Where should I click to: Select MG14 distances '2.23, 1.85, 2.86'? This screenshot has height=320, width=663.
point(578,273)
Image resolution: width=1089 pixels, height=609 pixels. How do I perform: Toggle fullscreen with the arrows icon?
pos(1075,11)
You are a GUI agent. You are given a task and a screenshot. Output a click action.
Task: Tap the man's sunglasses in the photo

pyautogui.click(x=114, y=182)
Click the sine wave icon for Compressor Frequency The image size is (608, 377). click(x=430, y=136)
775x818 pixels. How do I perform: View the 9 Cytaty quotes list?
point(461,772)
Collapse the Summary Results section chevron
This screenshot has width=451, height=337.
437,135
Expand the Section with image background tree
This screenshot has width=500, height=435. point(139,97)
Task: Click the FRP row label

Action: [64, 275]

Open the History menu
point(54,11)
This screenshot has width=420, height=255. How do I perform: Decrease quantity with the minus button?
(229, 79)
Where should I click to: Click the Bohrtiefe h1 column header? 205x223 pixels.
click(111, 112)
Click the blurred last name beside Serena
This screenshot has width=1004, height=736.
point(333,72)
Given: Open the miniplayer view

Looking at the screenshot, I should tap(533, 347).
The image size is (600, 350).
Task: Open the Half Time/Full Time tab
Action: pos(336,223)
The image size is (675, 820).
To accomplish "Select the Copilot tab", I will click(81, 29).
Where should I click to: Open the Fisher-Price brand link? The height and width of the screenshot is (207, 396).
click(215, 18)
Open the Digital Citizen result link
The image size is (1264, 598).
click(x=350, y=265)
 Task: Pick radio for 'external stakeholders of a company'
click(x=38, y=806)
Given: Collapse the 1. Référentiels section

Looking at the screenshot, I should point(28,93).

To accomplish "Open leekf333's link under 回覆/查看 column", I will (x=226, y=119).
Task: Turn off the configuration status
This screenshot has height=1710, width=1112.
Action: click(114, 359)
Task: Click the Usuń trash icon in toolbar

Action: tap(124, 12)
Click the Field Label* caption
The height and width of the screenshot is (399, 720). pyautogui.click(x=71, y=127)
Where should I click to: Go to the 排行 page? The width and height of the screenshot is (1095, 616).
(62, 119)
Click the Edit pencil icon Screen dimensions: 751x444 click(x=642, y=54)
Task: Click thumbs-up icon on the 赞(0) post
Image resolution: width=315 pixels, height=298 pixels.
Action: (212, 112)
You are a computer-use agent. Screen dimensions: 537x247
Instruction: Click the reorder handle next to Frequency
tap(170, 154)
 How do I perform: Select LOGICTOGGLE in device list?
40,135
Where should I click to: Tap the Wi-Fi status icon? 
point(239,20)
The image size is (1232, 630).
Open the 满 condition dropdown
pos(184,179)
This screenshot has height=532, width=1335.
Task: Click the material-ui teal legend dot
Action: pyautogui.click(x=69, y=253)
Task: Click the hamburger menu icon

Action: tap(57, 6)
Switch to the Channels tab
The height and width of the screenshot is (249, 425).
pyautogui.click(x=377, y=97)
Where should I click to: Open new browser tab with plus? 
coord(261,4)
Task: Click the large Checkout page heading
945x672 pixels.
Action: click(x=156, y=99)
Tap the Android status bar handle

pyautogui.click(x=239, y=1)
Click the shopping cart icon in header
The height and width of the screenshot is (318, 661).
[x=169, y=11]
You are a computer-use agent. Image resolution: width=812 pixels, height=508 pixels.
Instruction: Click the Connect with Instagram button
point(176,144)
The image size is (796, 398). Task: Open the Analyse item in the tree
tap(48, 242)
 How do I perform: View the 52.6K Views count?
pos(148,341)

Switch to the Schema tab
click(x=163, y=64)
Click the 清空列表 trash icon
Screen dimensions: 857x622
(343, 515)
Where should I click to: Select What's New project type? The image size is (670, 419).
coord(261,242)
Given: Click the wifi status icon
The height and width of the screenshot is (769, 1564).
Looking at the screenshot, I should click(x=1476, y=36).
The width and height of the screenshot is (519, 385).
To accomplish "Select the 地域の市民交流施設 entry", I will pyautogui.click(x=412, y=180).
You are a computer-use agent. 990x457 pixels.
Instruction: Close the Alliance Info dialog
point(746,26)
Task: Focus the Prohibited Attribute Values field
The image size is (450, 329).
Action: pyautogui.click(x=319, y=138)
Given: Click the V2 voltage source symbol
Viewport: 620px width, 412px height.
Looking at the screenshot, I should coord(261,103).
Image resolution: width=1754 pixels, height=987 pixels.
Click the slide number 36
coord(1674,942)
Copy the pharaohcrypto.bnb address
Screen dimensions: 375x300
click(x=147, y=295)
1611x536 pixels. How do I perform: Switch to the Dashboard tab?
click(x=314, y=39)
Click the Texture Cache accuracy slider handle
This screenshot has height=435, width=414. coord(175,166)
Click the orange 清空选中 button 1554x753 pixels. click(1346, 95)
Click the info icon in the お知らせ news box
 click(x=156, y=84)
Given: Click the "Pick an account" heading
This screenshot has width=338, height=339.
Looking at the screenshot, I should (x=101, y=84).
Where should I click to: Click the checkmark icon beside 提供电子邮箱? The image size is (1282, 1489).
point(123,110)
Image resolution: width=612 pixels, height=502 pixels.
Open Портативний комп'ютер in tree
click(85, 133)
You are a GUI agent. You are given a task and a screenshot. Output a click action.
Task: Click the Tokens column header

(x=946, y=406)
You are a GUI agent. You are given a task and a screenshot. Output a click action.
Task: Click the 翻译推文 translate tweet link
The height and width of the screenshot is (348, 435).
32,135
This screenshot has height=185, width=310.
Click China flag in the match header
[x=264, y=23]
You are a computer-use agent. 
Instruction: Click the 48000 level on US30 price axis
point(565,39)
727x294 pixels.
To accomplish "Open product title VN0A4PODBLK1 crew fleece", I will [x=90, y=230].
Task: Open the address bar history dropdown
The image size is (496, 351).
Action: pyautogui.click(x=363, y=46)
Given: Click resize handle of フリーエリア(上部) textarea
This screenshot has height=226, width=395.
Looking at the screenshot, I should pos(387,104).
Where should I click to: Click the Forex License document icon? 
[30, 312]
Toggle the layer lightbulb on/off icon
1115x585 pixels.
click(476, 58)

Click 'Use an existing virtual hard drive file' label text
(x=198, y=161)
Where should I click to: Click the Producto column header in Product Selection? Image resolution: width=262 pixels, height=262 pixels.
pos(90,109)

◆ ◆ ◆ ◆ ◆ ◆ ◆

The task
Determine how many lines of the data contain the word "agent", and reply with that number only.

Expected answer
7